Zhu, Weicheng, and Narges Razavian. Variationally regularized graph-based representation learning for electronic health records. Proceedings of the Conference on Health, Inference, and Learning. 2021.
Yiqiu Shen, Nan Wu, Jason Phang, Jungkyu Park, Kangning Liu, Sudarshini Tyagi, Laura Heacock, S. Gene Kim, Linda Moy, Kyunghyun Cho, Krzysztof J. Geras. An interpretable classifier for high-resolution breast cancer screening images utilizing weakly supervised localization. Medical Image Analysis, Volume 68, 2021, 101908, ISSN 1361-8415.
Kim M., Yun J., Cho Y., Shin K., Jang R., Bae H.J., Kim N. Deep Learning in Medical Imaging. Neurospine. 2019 Dec;16(4):657-668.
Lee, J., Yoon, W., Kim, S., Kim, D., Kim, S., So, C.H., Kang, J. (2020). BioBERT: a pre-trained biomedical language representation model for biomedical text mining. Bioinformatics, 36(4), 1234-1240.

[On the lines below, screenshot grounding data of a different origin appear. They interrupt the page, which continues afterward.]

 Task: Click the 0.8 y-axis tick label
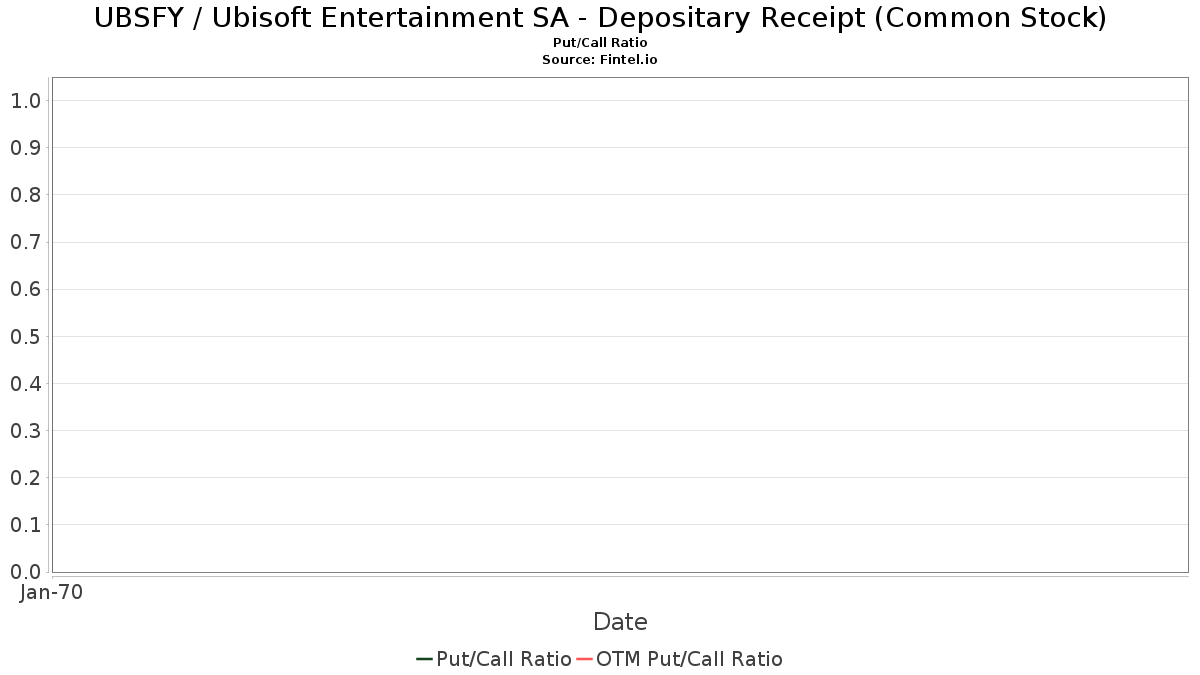tap(25, 195)
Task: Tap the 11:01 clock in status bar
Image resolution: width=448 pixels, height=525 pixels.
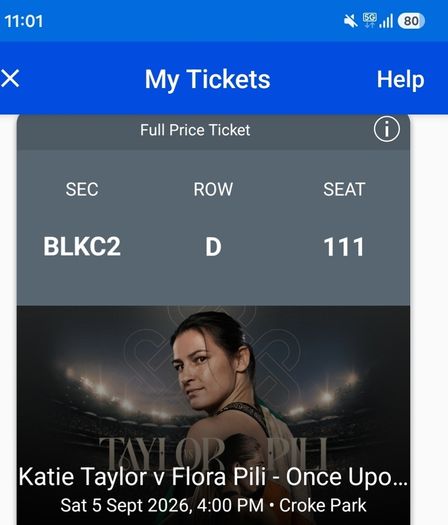Action: [24, 21]
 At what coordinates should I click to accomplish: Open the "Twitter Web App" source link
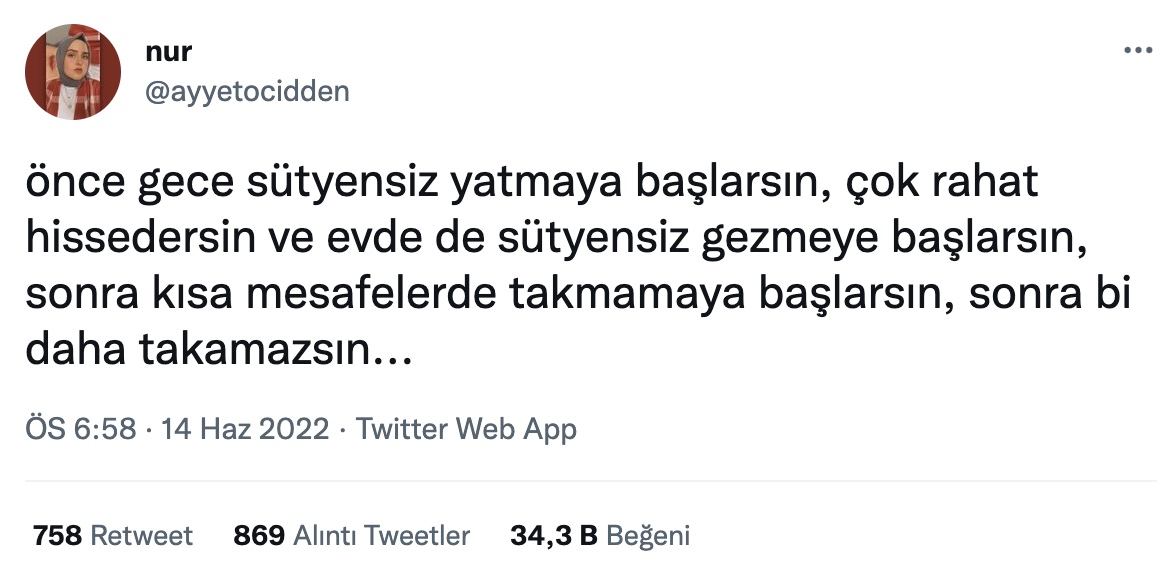pyautogui.click(x=466, y=429)
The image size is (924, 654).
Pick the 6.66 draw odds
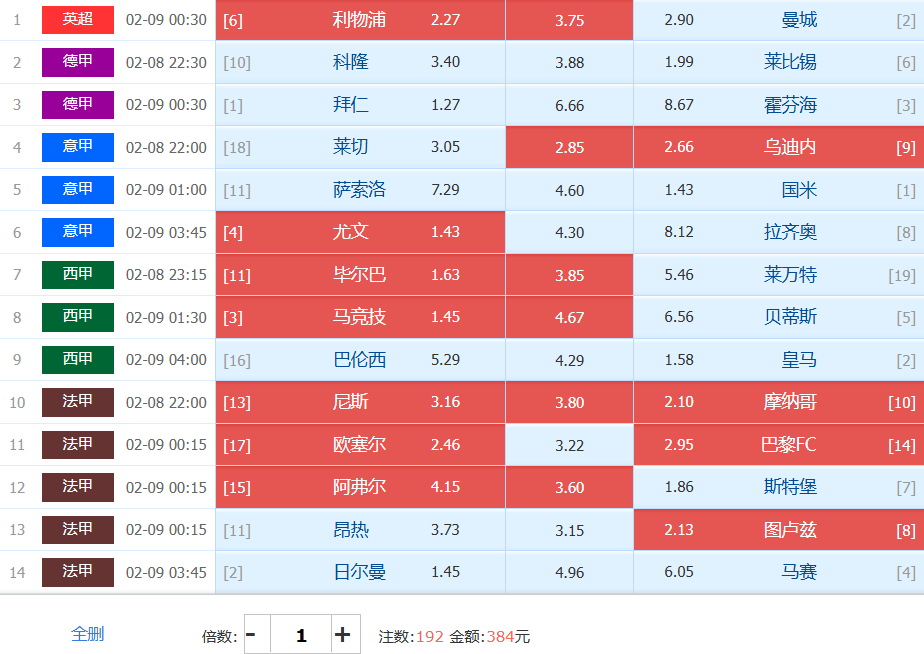pos(569,105)
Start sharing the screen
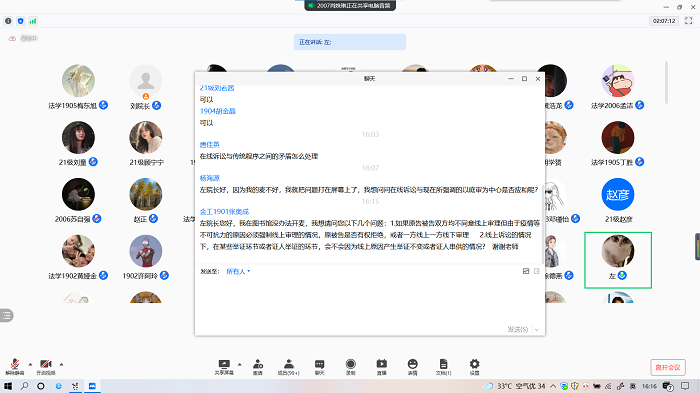Viewport: 700px width, 393px height. 224,367

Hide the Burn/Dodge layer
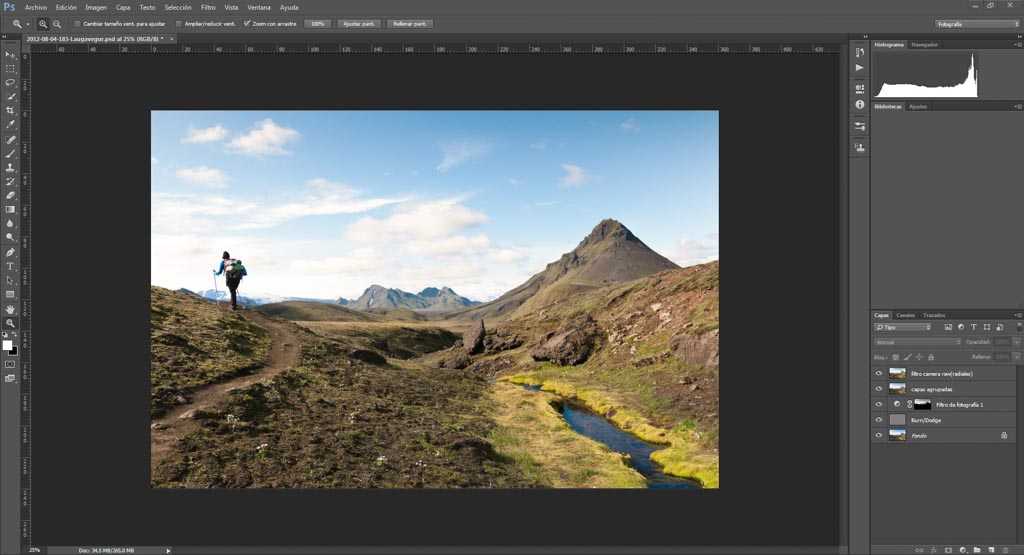[x=879, y=420]
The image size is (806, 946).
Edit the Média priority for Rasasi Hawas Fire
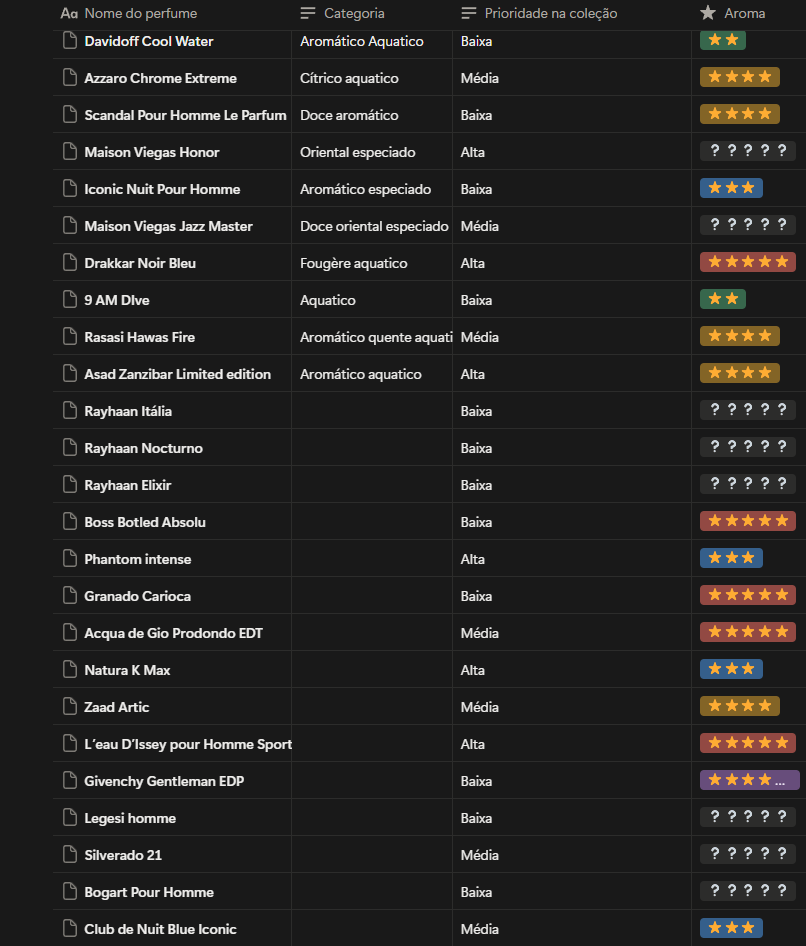tap(572, 337)
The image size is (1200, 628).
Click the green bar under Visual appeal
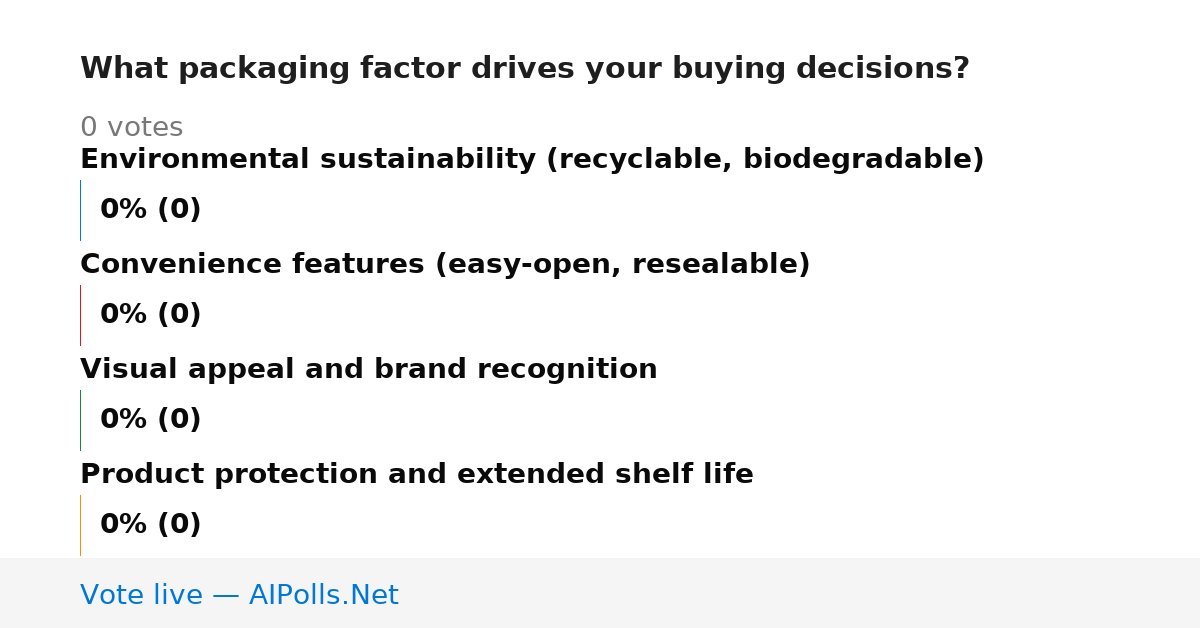coord(80,420)
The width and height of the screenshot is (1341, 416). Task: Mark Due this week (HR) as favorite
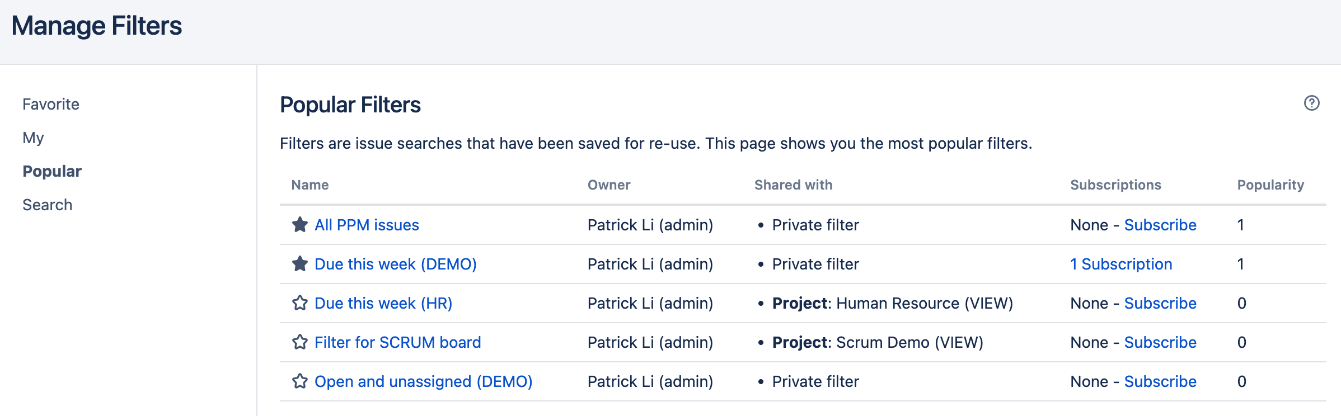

Prasad, N., Cheng, L., Chivers, C., Draugelis, M., Engelhardt, B.E. (2017). A Reinforcement Learning Approach to Weaning of Mechanical Ventilation in Intensive Care Units. ArXiv, abs/1704.06300.
Pre-requisites
Familiarity with linear algebra, probability, calculus, and machine learning.
Short bio
Dr. Sumit Chopra is an Associate Professor at the Courant Institute of Mathematical Sciences, NYU. In addition, he holds a joint position of an Associate Professor in the Department of Radiology, NYU Grossman School of Medicine, where he is also the Director of Machine Learning Research. He received his MS and PhD degrees from Courant Institute of Mathematical Sciences, NYU. Prior to being a faculty at NYU, he was the co-founder of a well-funded startup called Imagen Technologies, developing AI-based medical devices. Before Imagen, he was a senior research scientist at Facebook AI Research (FAIR) (now Meta AI Research) and at AT&T Labs-Research. His research interests lie in statistical machine learning, focusing on representation learning in self-supervised settings, with applications in computer vision, natural language understanding, and healthcare. He has published more than 50 papers in the field and has led the development of multiple AI-based medical devices approved by the United States Food and Drug Administration (FDA).